--- Begin Material for this exercise ---

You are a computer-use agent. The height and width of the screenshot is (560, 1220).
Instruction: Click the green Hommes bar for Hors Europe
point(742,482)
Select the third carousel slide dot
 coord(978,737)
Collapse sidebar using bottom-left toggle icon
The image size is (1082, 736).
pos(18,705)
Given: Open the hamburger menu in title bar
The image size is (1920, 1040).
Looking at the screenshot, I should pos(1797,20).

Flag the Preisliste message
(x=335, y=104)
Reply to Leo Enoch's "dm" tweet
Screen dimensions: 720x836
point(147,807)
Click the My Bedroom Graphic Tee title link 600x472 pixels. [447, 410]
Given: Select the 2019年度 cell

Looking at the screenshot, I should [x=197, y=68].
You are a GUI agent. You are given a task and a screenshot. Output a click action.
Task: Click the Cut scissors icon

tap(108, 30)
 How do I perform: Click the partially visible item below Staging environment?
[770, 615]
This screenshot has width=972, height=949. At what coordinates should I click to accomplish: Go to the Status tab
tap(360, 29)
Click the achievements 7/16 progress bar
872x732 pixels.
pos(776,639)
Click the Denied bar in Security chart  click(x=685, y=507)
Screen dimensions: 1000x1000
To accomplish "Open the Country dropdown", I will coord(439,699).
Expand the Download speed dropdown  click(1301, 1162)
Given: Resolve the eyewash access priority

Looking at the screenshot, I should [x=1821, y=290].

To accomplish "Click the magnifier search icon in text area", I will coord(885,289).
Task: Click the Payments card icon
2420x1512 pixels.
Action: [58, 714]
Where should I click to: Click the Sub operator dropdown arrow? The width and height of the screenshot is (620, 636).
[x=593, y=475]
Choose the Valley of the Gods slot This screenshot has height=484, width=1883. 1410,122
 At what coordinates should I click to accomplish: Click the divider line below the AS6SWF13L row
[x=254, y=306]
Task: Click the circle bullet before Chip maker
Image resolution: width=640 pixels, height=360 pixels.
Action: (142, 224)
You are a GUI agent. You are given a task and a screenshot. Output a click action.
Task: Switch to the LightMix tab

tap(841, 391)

--- End Material for this exercise ---

Lay out every line of the records above as a two-column Markdown table headed Row and Line, giving each line a number in Row. Leave out blank lines.

| Row | Line |
|---|---|
| 1 | You are a computer-use agent. The height and width of the screenshot is (560, 1220). |
| 2 | Instruction: Click the green Hommes bar for Hors Europe |
| 3 | point(742,482) |
| 4 | Select the third carousel slide dot |
| 5 |  coord(978,737) |
| 6 | Collapse sidebar using bottom-left toggle icon |
| 7 | The image size is (1082, 736). |
| 8 | pos(18,705) |
| 9 | Given: Open the hamburger menu in title bar |
| 10 | The image size is (1920, 1040). |
| 11 | Looking at the screenshot, I should pos(1797,20). |
| 12 | Flag the Preisliste message |
| 13 | (x=335, y=104) |
| 14 | Reply to Leo Enoch's "dm" tweet |
| 15 | Screen dimensions: 720x836 |
| 16 | point(147,807) |
| 17 | Click the My Bedroom Graphic Tee title link 600x472 pixels. [447, 410] |
| 18 | Given: Select the 2019年度 cell |
| 19 | Looking at the screenshot, I should [x=197, y=68]. |
| 20 | You are a GUI agent. You are given a task and a screenshot. Output a click action. |
| 21 | Task: Click the Cut scissors icon |
| 22 | tap(108, 30) |
| 23 |  How do I perform: Click the partially visible item below Staging environment? |
| 24 | [770, 615] |
| 25 | This screenshot has width=972, height=949. At what coordinates should I click to accomplish: Go to the Status tab |
| 26 | tap(360, 29) |
| 27 | Click the achievements 7/16 progress bar |
| 28 | 872x732 pixels. |
| 29 | pos(776,639) |
| 30 | Click the Denied bar in Security chart  click(x=685, y=507) |
| 31 | Screen dimensions: 1000x1000 |
| 32 | To accomplish "Open the Country dropdown", I will coord(439,699). |
| 33 | Expand the Download speed dropdown  click(1301, 1162) |
| 34 | Given: Resolve the eyewash access priority |
| 35 | Looking at the screenshot, I should [x=1821, y=290]. |
| 36 | To accomplish "Click the magnifier search icon in text area", I will coord(885,289). |
| 37 | Task: Click the Payments card icon |
| 38 | 2420x1512 pixels. |
| 39 | Action: [58, 714] |
| 40 | Where should I click to: Click the Sub operator dropdown arrow? The width and height of the screenshot is (620, 636). |
| 41 | [x=593, y=475] |
| 42 | Choose the Valley of the Gods slot This screenshot has height=484, width=1883. 1410,122 |
| 43 |  At what coordinates should I click to accomplish: Click the divider line below the AS6SWF13L row |
| 44 | [x=254, y=306] |
| 45 | Task: Click the circle bullet before Chip maker |
| 46 | Image resolution: width=640 pixels, height=360 pixels. |
| 47 | Action: (142, 224) |
| 48 | You are a GUI agent. You are given a task and a screenshot. Output a click action. |
| 49 | Task: Switch to the LightMix tab |
| 50 | tap(841, 391) |